Palestinian group Hamas on Saturday blamed Israel for this week’s rocket barrage that targeted the Israeli resort of Eilat and Jordan’s Aqaba port.

An Egyptian official had said the rockets were fired by Hamas from Egypt’s Sinai Peninsula.

The Soviet-style Grad rockets crashed into the sea near Eilat and killed a taxi driver in Aqaba on Monday, in the second such attack this year. Hamas has denied it fired the projectiles.

Sami Khater from Hamas’ Damascus-based political bureau said on Saturday the group had “no interest” in firing the rockets and even ruled out that they had come from Egyptian territory.

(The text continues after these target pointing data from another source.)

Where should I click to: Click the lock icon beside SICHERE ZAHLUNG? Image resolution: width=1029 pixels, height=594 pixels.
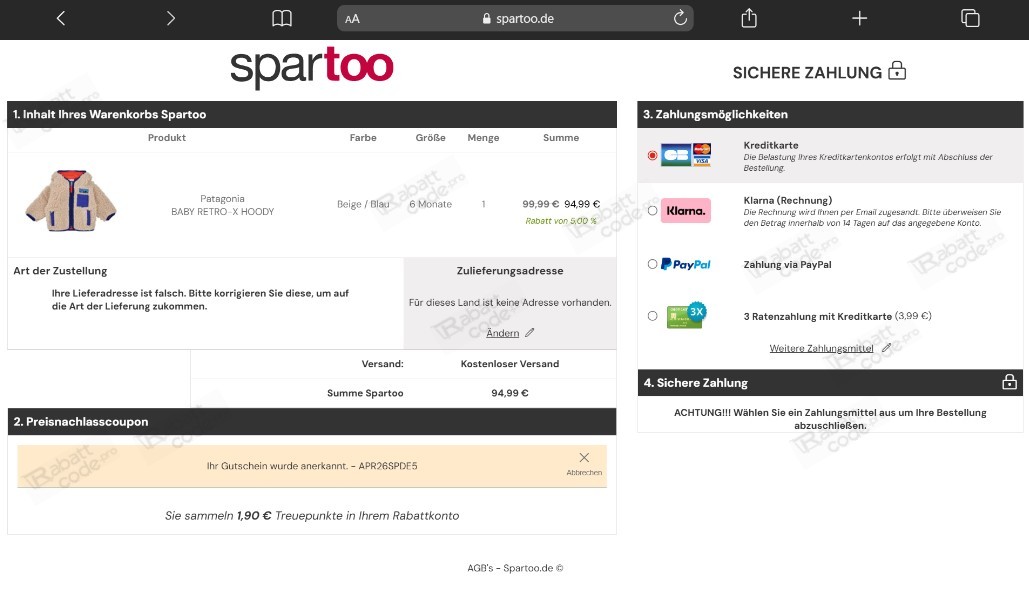(897, 70)
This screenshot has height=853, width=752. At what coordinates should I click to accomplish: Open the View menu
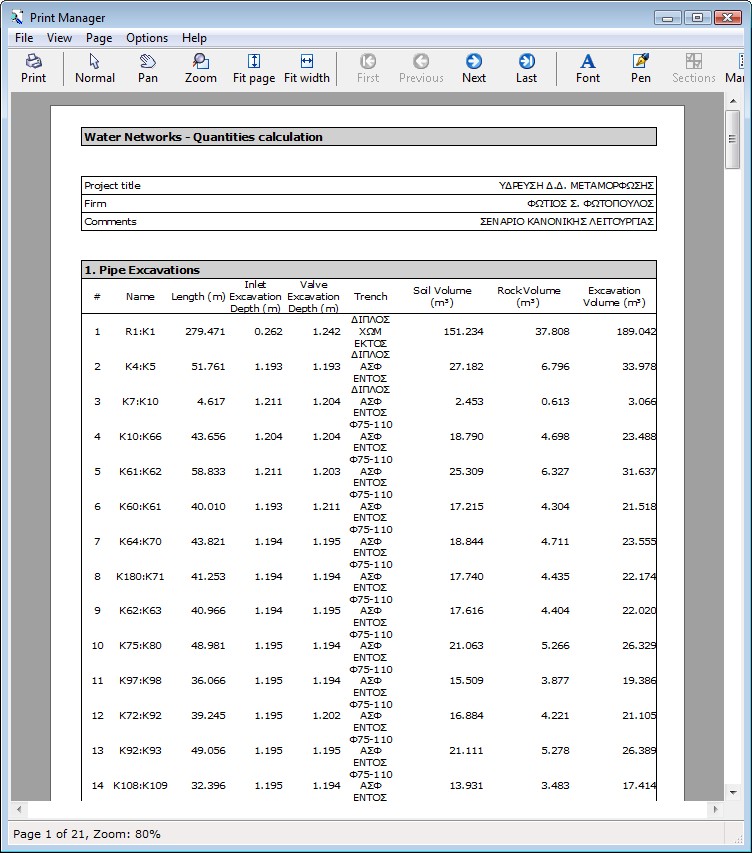[59, 38]
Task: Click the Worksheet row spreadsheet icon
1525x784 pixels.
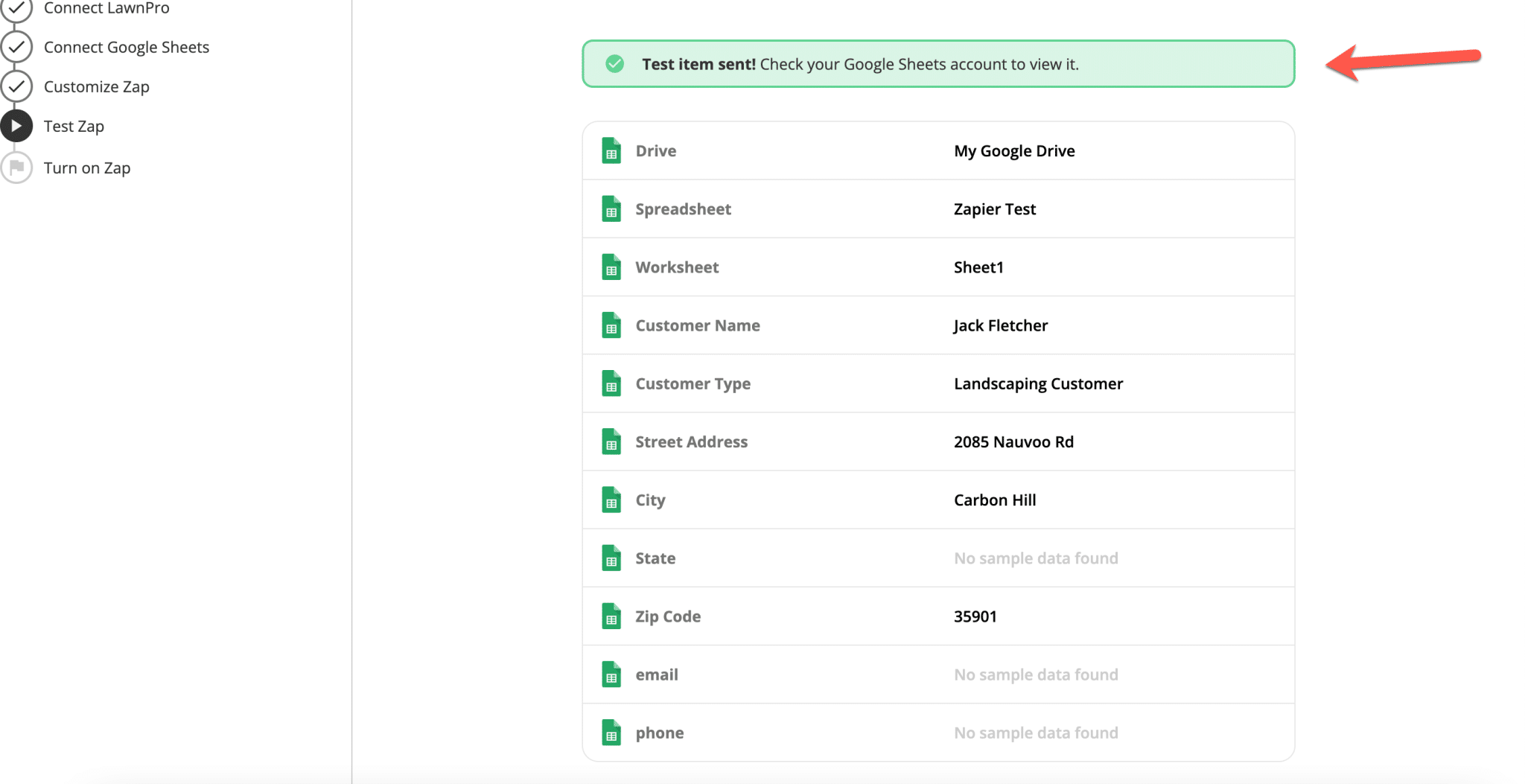Action: point(611,267)
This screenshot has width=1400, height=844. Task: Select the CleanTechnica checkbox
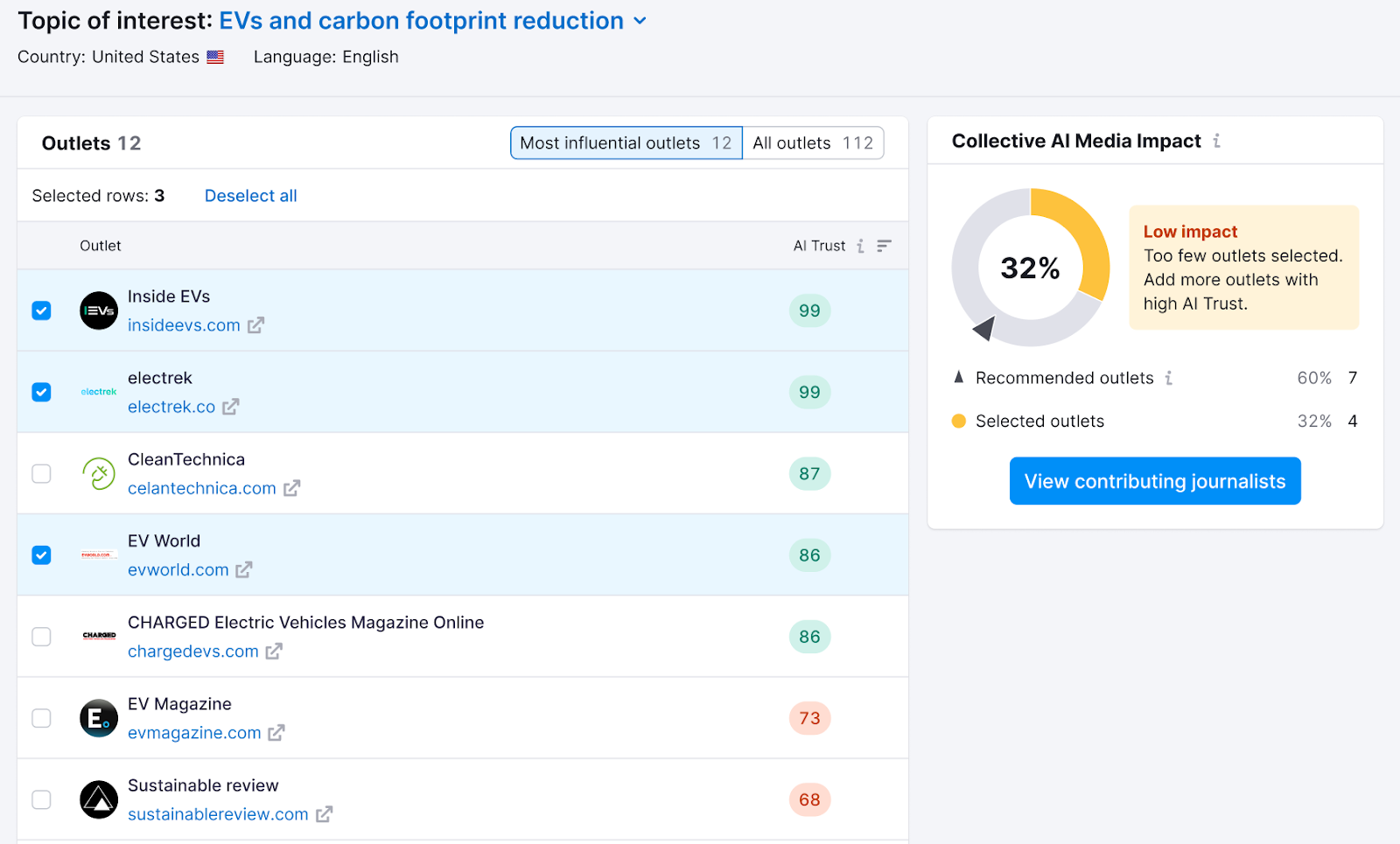coord(41,473)
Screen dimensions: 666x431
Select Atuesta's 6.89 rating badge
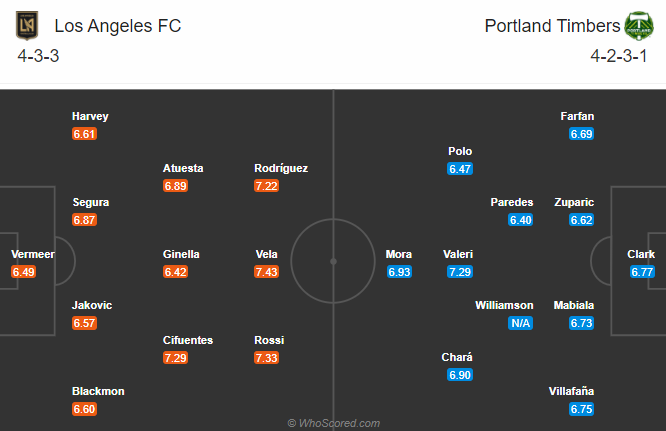(176, 186)
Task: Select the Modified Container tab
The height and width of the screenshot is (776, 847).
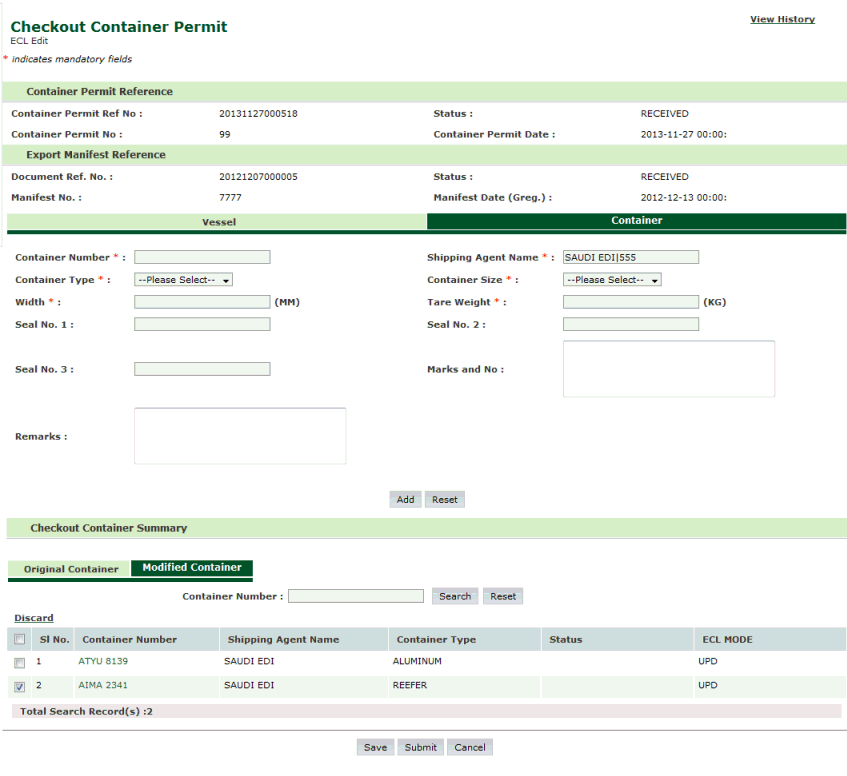Action: point(192,568)
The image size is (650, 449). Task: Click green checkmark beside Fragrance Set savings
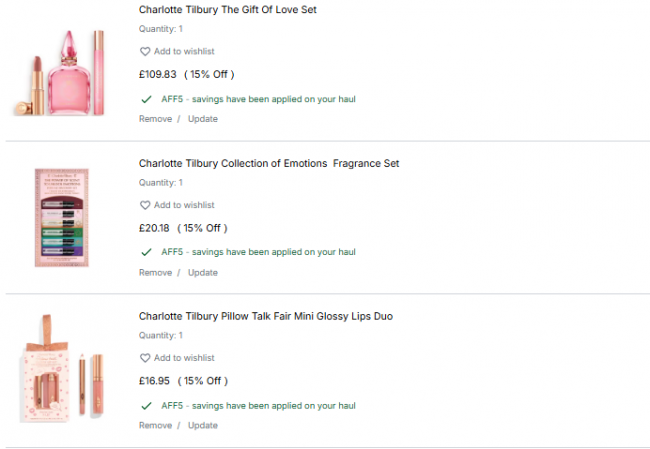coord(147,252)
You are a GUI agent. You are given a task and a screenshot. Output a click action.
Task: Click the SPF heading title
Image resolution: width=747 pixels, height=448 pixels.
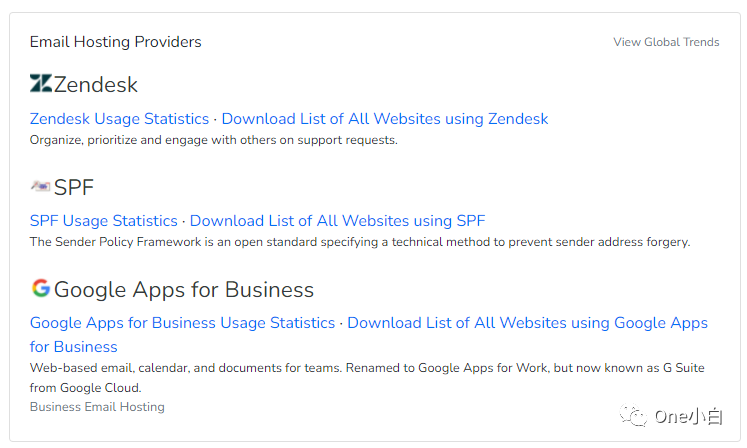click(74, 187)
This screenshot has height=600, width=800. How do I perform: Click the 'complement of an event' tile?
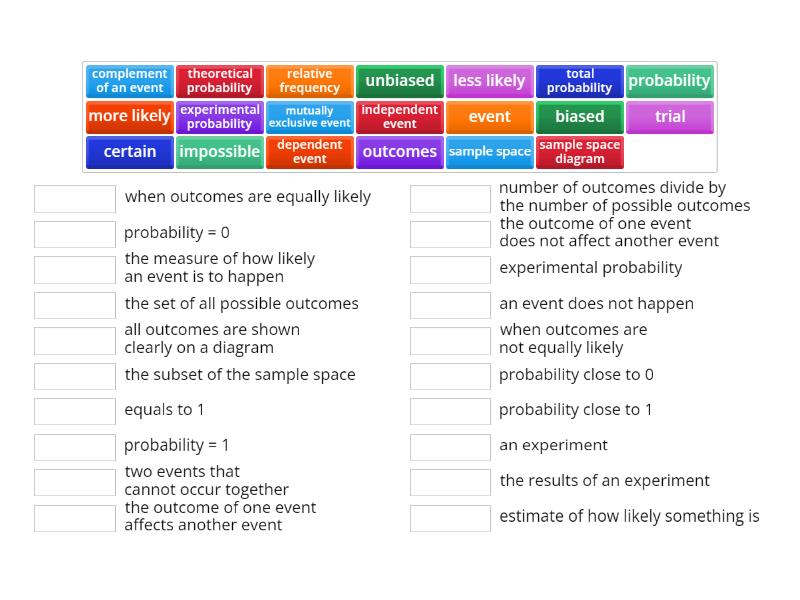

Khater added that Israel may have fired the rockets to have a pretext to launch new attacks on Palestinians.

In a letter to the Jordanian government, Hamas leader Khaled Mashaal on Saturday also denied that his group fired the rockets and accused Israel and Egypt of trying to exploit the situation, the London-based newspaper Al-Quds al-Arabi reported.

In other developments, Israel on Sunday said a warning to US citizens that they should know where the nearest bomb shelter if they travel to the Red Sea resort Eilat should also apply to next door Aqaba, in Jordan.

Israeli Tourism Minister Stas Misezhnikov was expected to raise the US State Department’s August 5 travel warning with US ambassador James Cunningham this week, Yedioth Ahronoth reported on Sunday.

The warning at www.travel.state.gov/travel says “rockets have been fired recently into the Eilat and Aqaba areas. US citizens in Eilat and southern Israel are advised to ascertain the location of the nearest bomb shelter.”  

There is no equivalent warning for Jordan, where one taxi driver was killed and three other people injured last Monday by a rocket which exploded outside a five-star international beach hotel in Aqaba, just across the gulf from Eilat.

“The update to the US travel advisory to Israel is incorrect, singling out Eilat but not Aqaba, despite the fact that the rockets’ only fatality was in the Jordanian city,” the Israeli ministry statement said.

“Differentiating Israel from its neighbor that actually suffered loss of life is improper and lacks balance.”

There was no travel advisory either for Egypt’s Sinai, where Israel says the salvo of short-range rockets came from.

Prime Minister Benjamin Netanyahu said they were fired “without a doubt” by Islamist militants of the Hamas movement which rules the Gaza Strip to the north.  

Israel believes the rockets were aimed at Eilat, a favorite seaside getaway, but overshot and hit the Jordanian beachfront. Egyptian security sources have said they also suspect Gaza militants, but Hamas denied the charge.

Yedioth Ahronoth said “Israeli officials voiced their displeasure … that the travel advisory to Jordan had not been similarly escalated despite the fact that the Grad rockets landed in Aqaba and killed a Jordanian citizen.”

“Drawing a distinction between Israel and its neighbor was inappropriate,” said Tourism Ministry official, who accused State Department of “discriminatory” behavior.

Israel and Jordan made peace in 1994. Travel between the resorts involves few formalities and a 40 minute taxi ride.

In a separate report, Al-Quds al-Arabi said Egyptian security forces had arrested three Palestinians suspected of planning a simultaneous attack in Egypt’s Sharm el-Sheikh.

The newspaper said a large quantity of bomb-making equipment was discovered in a car for an explosion investigators believe was supposed to have been carried out simultaneously with the rocket fire at Eilat and Aqaba.

The three men in custody are all of Palestinian extraction, the newspaper said.